LOW-DIMENSIONAL USER CONTROL OF AUTONOMOUSLY PLANNED WHOLE-BODY HUMANOID LOCOMOTION MOTION TOWARDS BRAIN-COMPUTER INTERFACE APPLICATIONS

The goal of the presented work is to use a low-dimensional control interface to control the high-DOF whole-body locomotion motion of a humanoid robot, for instance using a 2D keyboard or joystick interface (up-down, left-right) to control a 30 DOF acyclic locomotion task (reaching a goal position by climbing on a stair). This work is motivated by the use of non-invasive BCI, which offers only such low-dimensional control signals, for low-level motion control of humanoids or exoskeletons in the assistive robotics domain of applications.

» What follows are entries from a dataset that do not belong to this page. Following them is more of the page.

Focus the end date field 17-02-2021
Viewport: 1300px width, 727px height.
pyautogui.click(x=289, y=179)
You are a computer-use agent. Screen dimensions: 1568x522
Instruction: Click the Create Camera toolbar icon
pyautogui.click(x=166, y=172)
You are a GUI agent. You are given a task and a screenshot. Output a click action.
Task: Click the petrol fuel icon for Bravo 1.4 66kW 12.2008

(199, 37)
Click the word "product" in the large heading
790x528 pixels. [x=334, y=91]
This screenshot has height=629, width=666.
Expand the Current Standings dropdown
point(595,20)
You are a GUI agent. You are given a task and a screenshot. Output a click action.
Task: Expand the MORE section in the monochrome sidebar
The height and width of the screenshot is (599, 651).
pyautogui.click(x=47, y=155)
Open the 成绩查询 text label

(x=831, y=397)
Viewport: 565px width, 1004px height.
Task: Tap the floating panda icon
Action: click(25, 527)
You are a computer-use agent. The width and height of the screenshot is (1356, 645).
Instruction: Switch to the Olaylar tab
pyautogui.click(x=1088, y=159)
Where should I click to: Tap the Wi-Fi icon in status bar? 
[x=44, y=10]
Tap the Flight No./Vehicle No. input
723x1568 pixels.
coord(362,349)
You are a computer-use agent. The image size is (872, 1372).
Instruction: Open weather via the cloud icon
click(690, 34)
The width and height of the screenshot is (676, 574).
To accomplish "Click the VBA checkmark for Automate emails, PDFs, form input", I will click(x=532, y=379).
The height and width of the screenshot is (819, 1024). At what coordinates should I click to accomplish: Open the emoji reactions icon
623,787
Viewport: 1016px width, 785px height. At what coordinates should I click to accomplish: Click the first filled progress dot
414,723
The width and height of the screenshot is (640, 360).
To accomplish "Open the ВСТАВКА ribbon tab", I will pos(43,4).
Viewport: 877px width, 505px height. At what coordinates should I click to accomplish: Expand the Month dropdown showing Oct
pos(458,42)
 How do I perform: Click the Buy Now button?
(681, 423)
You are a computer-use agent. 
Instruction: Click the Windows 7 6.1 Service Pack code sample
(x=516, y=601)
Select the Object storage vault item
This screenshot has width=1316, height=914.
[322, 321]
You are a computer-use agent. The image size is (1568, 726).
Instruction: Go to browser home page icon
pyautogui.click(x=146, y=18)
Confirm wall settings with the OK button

The methodology is the following: given the target complex locomotion task, the humanoid autonomously plans the high-DOF motion and then executes it allowing the user to control on-line some low-dimensional features of the motion, namely way-points of the moving end-links. The approach is based on the two-stage contact-before-motion planning paradigm, which autonomously plans a sequence of transition contacts in its first stage, then executes the collision-free dynamics-consistent motion in the second stage, keeping dynamics balance of the motion. Example of this control approach is demonstrated in dynamic simulation.